═════ STUDY MATERIAL ═════

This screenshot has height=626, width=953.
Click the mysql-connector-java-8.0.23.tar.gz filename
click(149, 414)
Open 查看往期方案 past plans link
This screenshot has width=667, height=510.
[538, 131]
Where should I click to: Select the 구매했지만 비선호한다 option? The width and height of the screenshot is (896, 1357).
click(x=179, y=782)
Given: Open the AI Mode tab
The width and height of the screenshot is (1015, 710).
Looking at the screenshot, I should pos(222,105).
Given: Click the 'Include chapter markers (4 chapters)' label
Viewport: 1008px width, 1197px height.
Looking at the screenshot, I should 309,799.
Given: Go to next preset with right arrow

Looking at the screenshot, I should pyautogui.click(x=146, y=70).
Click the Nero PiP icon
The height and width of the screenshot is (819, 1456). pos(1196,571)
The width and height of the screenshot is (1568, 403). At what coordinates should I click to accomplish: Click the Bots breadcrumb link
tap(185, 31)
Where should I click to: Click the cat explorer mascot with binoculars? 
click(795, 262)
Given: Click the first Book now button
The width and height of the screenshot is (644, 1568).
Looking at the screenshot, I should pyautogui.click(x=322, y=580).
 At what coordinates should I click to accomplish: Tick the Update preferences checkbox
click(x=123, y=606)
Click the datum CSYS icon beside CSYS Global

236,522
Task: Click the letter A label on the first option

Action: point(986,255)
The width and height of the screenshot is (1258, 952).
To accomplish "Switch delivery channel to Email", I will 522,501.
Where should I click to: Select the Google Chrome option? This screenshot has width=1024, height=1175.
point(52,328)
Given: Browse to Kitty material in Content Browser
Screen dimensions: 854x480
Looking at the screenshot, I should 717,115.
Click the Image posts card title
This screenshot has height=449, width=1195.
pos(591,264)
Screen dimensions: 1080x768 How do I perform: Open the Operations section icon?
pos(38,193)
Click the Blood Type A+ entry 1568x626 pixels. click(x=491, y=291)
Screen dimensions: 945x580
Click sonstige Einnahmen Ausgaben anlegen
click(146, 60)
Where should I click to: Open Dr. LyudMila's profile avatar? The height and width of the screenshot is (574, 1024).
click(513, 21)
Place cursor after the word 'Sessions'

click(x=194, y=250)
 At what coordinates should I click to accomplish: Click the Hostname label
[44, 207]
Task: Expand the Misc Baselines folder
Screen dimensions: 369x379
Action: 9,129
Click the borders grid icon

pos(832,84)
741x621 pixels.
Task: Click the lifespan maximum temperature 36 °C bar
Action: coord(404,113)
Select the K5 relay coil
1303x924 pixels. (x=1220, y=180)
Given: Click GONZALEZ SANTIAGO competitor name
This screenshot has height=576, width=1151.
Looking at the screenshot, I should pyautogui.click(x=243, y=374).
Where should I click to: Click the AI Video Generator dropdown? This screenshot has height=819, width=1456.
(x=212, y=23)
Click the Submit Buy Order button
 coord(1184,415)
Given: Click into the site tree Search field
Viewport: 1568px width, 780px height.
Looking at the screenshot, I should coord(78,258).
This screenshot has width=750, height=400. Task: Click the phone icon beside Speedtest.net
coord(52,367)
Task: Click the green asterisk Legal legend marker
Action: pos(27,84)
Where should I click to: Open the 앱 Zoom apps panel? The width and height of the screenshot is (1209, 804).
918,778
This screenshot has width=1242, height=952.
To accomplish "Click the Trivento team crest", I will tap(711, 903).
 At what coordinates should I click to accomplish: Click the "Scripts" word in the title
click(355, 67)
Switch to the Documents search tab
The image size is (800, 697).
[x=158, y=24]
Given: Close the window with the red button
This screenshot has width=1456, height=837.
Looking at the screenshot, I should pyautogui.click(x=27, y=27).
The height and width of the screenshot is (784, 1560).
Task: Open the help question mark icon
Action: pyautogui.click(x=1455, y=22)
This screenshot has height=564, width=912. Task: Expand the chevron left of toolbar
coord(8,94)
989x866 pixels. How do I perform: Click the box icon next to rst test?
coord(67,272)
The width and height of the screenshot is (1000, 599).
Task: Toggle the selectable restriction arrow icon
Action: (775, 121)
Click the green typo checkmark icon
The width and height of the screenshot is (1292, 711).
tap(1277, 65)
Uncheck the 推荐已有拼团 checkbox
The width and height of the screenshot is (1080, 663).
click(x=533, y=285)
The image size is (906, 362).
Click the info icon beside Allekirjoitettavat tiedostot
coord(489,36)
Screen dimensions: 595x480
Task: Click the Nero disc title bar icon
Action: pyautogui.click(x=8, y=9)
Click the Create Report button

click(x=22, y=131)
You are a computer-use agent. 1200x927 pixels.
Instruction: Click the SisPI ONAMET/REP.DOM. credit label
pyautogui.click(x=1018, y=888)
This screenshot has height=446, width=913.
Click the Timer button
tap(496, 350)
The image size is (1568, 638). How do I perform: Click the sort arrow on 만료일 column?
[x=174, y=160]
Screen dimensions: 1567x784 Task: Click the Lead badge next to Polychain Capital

═════

EXERCISE DETAILS -> Bring together every line in the entries that holds the string "will".

OUTPUT OF THE TASK ->
To accomplish "Switch delivery channel to Email", I will 522,501.
To accomplish "Click the Trivento team crest", I will tap(711, 903).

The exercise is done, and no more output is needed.